What is required =
Each line below that contains the word "computer" is to be counted; give only the final number.

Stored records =

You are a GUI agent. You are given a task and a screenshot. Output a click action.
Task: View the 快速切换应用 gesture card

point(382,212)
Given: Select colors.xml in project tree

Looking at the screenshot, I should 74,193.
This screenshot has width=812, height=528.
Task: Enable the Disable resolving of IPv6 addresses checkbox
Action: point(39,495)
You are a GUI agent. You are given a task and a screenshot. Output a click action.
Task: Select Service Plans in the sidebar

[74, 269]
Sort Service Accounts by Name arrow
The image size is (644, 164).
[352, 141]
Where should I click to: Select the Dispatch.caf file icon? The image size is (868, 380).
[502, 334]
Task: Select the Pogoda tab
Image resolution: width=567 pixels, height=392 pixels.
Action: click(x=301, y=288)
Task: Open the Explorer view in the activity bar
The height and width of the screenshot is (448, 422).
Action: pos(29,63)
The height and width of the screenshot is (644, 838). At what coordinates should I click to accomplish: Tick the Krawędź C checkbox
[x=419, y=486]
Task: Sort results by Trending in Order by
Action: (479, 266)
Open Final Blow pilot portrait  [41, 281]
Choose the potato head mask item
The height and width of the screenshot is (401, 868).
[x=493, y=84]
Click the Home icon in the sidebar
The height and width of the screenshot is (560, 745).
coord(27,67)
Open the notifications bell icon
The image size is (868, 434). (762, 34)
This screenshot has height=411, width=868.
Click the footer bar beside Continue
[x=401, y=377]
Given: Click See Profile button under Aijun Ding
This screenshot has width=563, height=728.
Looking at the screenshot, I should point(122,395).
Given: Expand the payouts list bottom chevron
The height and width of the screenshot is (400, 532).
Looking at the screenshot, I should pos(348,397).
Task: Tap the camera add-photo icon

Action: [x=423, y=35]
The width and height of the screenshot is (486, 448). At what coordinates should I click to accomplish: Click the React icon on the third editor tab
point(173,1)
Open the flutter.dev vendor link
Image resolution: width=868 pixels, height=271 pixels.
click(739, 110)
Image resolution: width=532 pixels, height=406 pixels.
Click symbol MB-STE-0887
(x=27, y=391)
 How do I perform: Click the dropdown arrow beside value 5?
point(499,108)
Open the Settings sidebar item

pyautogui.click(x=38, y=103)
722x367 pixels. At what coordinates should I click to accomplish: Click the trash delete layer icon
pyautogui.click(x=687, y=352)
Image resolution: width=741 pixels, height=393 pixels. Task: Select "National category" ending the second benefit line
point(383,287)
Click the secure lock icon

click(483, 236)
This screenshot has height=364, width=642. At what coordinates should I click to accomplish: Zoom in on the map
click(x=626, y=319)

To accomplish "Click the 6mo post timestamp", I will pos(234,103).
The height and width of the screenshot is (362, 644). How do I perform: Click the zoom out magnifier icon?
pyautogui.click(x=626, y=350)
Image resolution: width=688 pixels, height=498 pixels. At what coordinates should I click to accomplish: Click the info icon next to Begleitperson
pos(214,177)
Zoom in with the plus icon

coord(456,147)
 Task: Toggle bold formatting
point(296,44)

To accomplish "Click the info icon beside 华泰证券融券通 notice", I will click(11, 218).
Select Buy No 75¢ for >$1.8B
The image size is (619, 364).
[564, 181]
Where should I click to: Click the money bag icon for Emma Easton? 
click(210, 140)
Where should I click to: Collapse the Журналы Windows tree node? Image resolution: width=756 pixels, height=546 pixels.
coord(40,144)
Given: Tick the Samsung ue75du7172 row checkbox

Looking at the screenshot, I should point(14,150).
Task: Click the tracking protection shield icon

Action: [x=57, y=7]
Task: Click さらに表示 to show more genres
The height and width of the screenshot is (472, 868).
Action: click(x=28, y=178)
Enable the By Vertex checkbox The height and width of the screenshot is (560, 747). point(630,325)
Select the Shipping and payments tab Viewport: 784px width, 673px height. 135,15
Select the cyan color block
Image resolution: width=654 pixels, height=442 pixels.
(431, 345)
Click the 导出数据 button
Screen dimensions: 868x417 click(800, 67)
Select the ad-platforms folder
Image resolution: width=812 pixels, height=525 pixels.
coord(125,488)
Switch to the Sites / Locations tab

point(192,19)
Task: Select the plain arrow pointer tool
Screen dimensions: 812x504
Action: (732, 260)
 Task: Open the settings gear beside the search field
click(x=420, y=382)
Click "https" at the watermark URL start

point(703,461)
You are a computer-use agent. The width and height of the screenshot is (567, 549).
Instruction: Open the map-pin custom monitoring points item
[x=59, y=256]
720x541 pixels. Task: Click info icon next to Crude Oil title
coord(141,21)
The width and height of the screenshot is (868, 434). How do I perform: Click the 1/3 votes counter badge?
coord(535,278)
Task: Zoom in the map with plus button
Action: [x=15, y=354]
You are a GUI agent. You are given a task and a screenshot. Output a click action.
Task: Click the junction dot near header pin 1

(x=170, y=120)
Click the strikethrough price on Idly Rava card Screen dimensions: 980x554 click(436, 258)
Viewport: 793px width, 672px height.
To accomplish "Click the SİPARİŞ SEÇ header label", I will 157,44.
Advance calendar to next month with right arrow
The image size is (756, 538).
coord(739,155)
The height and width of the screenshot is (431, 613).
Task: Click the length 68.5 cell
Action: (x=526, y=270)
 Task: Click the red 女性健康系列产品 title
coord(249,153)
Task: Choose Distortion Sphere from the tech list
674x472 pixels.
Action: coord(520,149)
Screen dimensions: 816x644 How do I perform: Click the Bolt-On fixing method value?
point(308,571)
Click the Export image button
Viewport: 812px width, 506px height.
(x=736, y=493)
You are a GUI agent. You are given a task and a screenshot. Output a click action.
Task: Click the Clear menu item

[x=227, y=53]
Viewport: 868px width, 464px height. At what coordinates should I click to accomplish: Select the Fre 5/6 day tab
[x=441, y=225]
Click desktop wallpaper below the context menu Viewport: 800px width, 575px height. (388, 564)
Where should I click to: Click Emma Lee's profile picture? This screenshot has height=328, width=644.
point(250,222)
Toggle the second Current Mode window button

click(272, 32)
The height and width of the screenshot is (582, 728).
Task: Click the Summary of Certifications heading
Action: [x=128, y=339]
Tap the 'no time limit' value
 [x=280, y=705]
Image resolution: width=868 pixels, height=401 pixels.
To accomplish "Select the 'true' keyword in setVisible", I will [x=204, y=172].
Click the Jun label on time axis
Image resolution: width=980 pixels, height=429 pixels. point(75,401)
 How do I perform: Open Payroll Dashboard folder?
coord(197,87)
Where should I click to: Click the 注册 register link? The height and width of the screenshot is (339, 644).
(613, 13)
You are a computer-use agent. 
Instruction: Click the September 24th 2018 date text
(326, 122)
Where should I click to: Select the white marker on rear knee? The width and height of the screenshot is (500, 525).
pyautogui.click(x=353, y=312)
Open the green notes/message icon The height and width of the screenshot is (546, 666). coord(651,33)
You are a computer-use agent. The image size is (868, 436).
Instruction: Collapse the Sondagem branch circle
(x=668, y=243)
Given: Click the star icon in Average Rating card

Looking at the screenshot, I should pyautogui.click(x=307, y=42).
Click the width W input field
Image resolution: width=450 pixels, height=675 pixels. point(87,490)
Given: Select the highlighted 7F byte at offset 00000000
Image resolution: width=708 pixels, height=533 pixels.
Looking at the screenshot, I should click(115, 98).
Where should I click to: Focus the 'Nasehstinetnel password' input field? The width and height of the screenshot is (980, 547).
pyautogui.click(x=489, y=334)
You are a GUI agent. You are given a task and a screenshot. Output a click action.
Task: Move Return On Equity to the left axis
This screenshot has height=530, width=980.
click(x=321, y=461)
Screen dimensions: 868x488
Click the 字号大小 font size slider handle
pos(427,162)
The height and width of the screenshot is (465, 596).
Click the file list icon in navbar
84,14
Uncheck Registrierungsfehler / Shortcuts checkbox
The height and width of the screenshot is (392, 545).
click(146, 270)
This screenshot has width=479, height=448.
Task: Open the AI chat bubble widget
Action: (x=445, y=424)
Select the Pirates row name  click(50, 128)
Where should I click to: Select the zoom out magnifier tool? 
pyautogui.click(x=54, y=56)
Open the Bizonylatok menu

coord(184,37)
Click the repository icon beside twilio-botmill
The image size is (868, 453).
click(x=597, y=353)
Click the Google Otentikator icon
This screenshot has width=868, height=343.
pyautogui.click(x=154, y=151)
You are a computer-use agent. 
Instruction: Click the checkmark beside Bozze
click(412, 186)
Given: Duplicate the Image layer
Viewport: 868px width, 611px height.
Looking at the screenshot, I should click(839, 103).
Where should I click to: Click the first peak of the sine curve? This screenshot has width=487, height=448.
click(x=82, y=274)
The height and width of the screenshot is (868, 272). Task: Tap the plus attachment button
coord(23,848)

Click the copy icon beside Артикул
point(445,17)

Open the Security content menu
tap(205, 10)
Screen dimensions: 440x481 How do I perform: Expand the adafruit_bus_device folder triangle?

Exercise output =
4